What is needed
Below are some entries. Count how many of their lines include "toolbar", then give that number only.

Stored data
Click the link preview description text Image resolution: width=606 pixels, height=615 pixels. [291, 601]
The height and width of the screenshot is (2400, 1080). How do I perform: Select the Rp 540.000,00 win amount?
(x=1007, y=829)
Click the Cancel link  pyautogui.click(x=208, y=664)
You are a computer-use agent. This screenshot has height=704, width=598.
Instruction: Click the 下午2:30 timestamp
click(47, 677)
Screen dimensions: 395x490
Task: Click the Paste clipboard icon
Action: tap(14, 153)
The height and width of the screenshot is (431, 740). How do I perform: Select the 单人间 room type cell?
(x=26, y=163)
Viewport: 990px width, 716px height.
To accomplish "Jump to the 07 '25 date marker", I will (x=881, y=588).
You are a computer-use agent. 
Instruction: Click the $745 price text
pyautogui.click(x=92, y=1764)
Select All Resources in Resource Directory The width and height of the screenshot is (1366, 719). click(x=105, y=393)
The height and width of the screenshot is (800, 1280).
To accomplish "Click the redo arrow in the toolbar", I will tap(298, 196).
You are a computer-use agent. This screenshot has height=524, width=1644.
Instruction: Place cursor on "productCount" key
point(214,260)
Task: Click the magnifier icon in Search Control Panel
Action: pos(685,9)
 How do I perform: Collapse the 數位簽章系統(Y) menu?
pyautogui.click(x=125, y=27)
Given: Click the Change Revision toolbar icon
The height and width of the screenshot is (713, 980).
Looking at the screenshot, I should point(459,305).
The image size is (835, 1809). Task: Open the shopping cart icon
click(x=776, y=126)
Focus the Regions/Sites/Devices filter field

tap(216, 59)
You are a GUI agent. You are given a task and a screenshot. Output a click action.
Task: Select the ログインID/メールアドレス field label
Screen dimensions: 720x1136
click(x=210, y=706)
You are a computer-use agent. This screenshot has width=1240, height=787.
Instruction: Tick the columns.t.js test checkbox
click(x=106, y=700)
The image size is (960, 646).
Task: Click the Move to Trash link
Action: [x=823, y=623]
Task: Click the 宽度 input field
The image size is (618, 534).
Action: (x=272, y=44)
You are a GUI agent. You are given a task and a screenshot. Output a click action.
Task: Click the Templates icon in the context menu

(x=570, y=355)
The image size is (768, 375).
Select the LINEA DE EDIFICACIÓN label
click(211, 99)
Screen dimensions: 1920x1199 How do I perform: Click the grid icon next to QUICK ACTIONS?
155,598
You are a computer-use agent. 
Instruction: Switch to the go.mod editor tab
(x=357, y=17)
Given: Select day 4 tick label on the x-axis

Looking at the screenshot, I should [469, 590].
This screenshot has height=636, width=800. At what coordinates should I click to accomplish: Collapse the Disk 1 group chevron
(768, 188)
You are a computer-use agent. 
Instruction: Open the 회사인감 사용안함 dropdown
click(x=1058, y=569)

Response to the task
2